_Extracted material:_
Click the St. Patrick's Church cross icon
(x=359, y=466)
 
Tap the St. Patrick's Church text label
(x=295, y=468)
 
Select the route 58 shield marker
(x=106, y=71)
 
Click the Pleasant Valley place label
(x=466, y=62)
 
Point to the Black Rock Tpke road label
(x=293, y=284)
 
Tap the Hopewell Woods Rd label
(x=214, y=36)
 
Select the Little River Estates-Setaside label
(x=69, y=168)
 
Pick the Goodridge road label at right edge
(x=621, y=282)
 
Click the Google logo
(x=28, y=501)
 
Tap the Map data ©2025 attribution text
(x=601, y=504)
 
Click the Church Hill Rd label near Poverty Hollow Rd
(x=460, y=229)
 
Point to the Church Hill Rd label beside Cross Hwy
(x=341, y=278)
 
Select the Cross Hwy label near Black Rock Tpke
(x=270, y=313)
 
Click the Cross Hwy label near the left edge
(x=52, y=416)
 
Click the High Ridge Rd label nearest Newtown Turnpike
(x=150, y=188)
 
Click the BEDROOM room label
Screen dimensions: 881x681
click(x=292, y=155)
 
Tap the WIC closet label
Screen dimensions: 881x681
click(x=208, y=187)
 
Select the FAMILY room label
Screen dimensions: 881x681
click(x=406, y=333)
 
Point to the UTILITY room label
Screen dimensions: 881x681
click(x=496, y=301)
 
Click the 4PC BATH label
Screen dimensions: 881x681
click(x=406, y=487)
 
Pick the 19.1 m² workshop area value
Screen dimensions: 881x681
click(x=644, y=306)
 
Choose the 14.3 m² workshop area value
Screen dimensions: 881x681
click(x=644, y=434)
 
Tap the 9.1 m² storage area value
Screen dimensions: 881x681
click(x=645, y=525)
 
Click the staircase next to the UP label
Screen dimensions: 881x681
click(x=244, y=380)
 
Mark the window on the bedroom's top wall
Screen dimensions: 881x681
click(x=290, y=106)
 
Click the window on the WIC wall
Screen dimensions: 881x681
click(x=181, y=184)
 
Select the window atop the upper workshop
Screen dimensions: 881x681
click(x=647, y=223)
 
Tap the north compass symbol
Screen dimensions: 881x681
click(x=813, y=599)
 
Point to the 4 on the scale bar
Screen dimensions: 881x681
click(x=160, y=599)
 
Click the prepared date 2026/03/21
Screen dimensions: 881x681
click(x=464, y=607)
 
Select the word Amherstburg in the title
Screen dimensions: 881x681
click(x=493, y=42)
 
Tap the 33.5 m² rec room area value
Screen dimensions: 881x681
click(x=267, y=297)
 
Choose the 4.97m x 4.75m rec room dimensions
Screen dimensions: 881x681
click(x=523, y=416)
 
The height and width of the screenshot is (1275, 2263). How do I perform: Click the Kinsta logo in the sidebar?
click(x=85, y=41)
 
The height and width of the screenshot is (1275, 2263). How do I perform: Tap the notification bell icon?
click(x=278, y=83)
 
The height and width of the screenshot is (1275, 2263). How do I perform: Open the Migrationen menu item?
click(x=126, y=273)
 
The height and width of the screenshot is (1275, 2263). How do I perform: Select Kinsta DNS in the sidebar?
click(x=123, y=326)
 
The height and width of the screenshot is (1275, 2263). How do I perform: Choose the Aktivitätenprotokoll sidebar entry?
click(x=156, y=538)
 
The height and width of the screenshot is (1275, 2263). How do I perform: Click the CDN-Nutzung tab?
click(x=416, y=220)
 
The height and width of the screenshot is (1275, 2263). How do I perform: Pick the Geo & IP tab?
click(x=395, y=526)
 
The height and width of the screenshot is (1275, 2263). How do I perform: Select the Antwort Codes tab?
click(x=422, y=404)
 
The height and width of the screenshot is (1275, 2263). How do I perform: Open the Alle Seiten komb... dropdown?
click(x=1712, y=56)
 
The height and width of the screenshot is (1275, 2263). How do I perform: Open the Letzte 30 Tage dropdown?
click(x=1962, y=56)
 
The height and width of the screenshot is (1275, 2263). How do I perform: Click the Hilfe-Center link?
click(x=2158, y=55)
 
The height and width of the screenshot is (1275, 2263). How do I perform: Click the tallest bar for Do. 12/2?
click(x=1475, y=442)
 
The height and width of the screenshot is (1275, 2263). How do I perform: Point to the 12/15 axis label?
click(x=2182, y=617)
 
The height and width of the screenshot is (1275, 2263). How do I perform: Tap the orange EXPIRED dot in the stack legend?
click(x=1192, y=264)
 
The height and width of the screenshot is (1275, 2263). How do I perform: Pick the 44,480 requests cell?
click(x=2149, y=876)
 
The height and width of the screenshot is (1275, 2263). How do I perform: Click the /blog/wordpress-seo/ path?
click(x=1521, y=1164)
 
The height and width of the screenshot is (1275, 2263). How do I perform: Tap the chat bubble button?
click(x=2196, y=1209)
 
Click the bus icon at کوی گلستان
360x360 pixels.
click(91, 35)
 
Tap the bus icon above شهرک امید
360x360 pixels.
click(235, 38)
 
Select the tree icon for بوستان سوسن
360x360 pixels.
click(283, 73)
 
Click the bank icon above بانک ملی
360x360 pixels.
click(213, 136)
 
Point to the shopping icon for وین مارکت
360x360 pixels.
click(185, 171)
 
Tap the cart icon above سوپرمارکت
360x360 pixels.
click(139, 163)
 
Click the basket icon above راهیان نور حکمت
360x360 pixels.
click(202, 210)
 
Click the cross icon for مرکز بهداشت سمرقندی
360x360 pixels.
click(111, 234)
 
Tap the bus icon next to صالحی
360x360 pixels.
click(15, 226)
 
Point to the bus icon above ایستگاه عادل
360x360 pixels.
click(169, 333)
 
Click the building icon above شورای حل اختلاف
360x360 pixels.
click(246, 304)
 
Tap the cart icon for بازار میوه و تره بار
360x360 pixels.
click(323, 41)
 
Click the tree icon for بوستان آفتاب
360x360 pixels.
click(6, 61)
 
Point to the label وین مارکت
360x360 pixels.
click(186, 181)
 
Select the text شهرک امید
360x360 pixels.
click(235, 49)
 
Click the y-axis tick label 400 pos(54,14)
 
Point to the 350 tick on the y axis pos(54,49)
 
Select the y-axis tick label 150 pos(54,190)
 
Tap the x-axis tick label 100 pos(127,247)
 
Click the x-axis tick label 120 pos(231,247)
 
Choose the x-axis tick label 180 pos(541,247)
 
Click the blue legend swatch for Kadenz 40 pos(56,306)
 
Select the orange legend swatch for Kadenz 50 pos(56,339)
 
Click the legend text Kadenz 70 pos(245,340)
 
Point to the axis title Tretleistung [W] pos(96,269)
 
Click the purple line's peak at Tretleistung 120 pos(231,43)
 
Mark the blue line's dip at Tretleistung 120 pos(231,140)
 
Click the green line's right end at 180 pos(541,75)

_Directions:_ Please repeat every one of the rows above word for word, keeping their order and line breaks.

_Exercise response:_
Click the St. Patrick's Church cross icon
(x=359, y=466)
 
Tap the St. Patrick's Church text label
(x=295, y=468)
 
Select the route 58 shield marker
(x=106, y=71)
 
Click the Pleasant Valley place label
(x=466, y=62)
 
Point to the Black Rock Tpke road label
(x=293, y=284)
 
Tap the Hopewell Woods Rd label
(x=214, y=36)
 
Select the Little River Estates-Setaside label
(x=69, y=168)
 
Pick the Goodridge road label at right edge
(x=621, y=282)
 
Click the Google logo
(x=28, y=501)
 
Tap the Map data ©2025 attribution text
(x=601, y=504)
 
Click the Church Hill Rd label near Poverty Hollow Rd
(x=460, y=229)
 
Point to the Church Hill Rd label beside Cross Hwy
(x=341, y=278)
 
Select the Cross Hwy label near Black Rock Tpke
(x=270, y=313)
 
Click the Cross Hwy label near the left edge
(x=52, y=416)
 
Click the High Ridge Rd label nearest Newtown Turnpike
(x=150, y=188)
 
Click the BEDROOM room label
Screen dimensions: 881x681
click(x=292, y=155)
 
Tap the WIC closet label
Screen dimensions: 881x681
click(x=208, y=187)
 
Select the FAMILY room label
Screen dimensions: 881x681
click(x=406, y=333)
 
Point to the UTILITY room label
Screen dimensions: 881x681
click(x=496, y=301)
 
Click the 4PC BATH label
Screen dimensions: 881x681
click(x=406, y=487)
 
Pick the 19.1 m² workshop area value
Screen dimensions: 881x681
click(x=644, y=306)
 
Choose the 14.3 m² workshop area value
Screen dimensions: 881x681
click(x=644, y=434)
 
Tap the 9.1 m² storage area value
Screen dimensions: 881x681
click(x=645, y=525)
 
Click the staircase next to the UP label
Screen dimensions: 881x681
click(x=244, y=380)
 
Mark the window on the bedroom's top wall
Screen dimensions: 881x681
click(x=290, y=106)
 
Click the window on the WIC wall
Screen dimensions: 881x681
click(x=181, y=184)
 
Select the window atop the upper workshop
Screen dimensions: 881x681
click(x=647, y=223)
 
Tap the north compass symbol
Screen dimensions: 881x681
click(x=813, y=599)
 
Point to the 4 on the scale bar
Screen dimensions: 881x681
click(x=160, y=599)
 
Click the prepared date 2026/03/21
Screen dimensions: 881x681
click(x=464, y=607)
 
Select the word Amherstburg in the title
Screen dimensions: 881x681
click(x=493, y=42)
 
Tap the 33.5 m² rec room area value
Screen dimensions: 881x681
click(x=267, y=297)
 
Choose the 4.97m x 4.75m rec room dimensions
Screen dimensions: 881x681
click(x=523, y=416)
 
The height and width of the screenshot is (1275, 2263). How do I perform: Click the Kinsta logo in the sidebar?
click(x=85, y=41)
 
The height and width of the screenshot is (1275, 2263). How do I perform: Tap the notification bell icon?
click(x=278, y=83)
 
The height and width of the screenshot is (1275, 2263). How do I perform: Open the Migrationen menu item?
click(x=126, y=273)
 
The height and width of the screenshot is (1275, 2263). How do I perform: Select Kinsta DNS in the sidebar?
click(x=123, y=326)
 
The height and width of the screenshot is (1275, 2263). How do I perform: Choose the Aktivitätenprotokoll sidebar entry?
click(x=156, y=538)
 
The height and width of the screenshot is (1275, 2263). How do I perform: Click the CDN-Nutzung tab?
click(x=416, y=220)
 
The height and width of the screenshot is (1275, 2263). How do I perform: Pick the Geo & IP tab?
click(x=395, y=526)
 
The height and width of the screenshot is (1275, 2263). How do I perform: Select the Antwort Codes tab?
click(x=422, y=404)
 
The height and width of the screenshot is (1275, 2263). How do I perform: Open the Alle Seiten komb... dropdown?
click(x=1712, y=56)
 
The height and width of the screenshot is (1275, 2263). How do I perform: Open the Letzte 30 Tage dropdown?
click(x=1962, y=56)
 
The height and width of the screenshot is (1275, 2263). How do I perform: Click the Hilfe-Center link?
click(x=2158, y=55)
 
The height and width of the screenshot is (1275, 2263). How do I perform: Click the tallest bar for Do. 12/2?
click(x=1475, y=442)
 
The height and width of the screenshot is (1275, 2263). How do I perform: Point to the 12/15 axis label?
click(x=2182, y=617)
 
The height and width of the screenshot is (1275, 2263). How do I perform: Tap the orange EXPIRED dot in the stack legend?
click(x=1192, y=264)
 
The height and width of the screenshot is (1275, 2263). How do I perform: Pick the 44,480 requests cell?
click(x=2149, y=876)
 
The height and width of the screenshot is (1275, 2263). How do I perform: Click the /blog/wordpress-seo/ path?
click(x=1521, y=1164)
 
The height and width of the screenshot is (1275, 2263). How do I perform: Tap the chat bubble button?
click(x=2196, y=1209)
 
Click the bus icon at کوی گلستان
360x360 pixels.
click(91, 35)
 
Tap the bus icon above شهرک امید
360x360 pixels.
click(235, 38)
 
Select the tree icon for بوستان سوسن
360x360 pixels.
click(283, 73)
 
Click the bank icon above بانک ملی
360x360 pixels.
click(213, 136)
 
Point to the shopping icon for وین مارکت
360x360 pixels.
click(185, 171)
 
Tap the cart icon above سوپرمارکت
360x360 pixels.
click(139, 163)
 
Click the basket icon above راهیان نور حکمت
360x360 pixels.
click(202, 210)
 
Click the cross icon for مرکز بهداشت سمرقندی
360x360 pixels.
click(111, 234)
 
Tap the bus icon next to صالحی
360x360 pixels.
click(15, 226)
 
Point to the bus icon above ایستگاه عادل
360x360 pixels.
click(169, 333)
 
Click the building icon above شورای حل اختلاف
360x360 pixels.
click(246, 304)
 
Tap the cart icon for بازار میوه و تره بار
360x360 pixels.
click(323, 41)
 
Click the tree icon for بوستان آفتاب
360x360 pixels.
click(6, 61)
 
Point to the label وین مارکت
360x360 pixels.
click(186, 181)
 
Select the text شهرک امید
360x360 pixels.
click(235, 49)
 
Click the y-axis tick label 400 pos(54,14)
 
Point to the 350 tick on the y axis pos(54,49)
 
Select the y-axis tick label 150 pos(54,190)
 
Tap the x-axis tick label 100 pos(127,247)
 
Click the x-axis tick label 120 pos(231,247)
 
Choose the x-axis tick label 180 pos(541,247)
 
Click the blue legend swatch for Kadenz 40 pos(56,306)
 
Select the orange legend swatch for Kadenz 50 pos(56,339)
 
Click the legend text Kadenz 70 pos(245,340)
 
Point to the axis title Tretleistung [W] pos(96,269)
 
Click the purple line's peak at Tretleistung 120 pos(231,43)
 
Mark the blue line's dip at Tretleistung 120 pos(231,140)
 
Click the green line's right end at 180 pos(541,75)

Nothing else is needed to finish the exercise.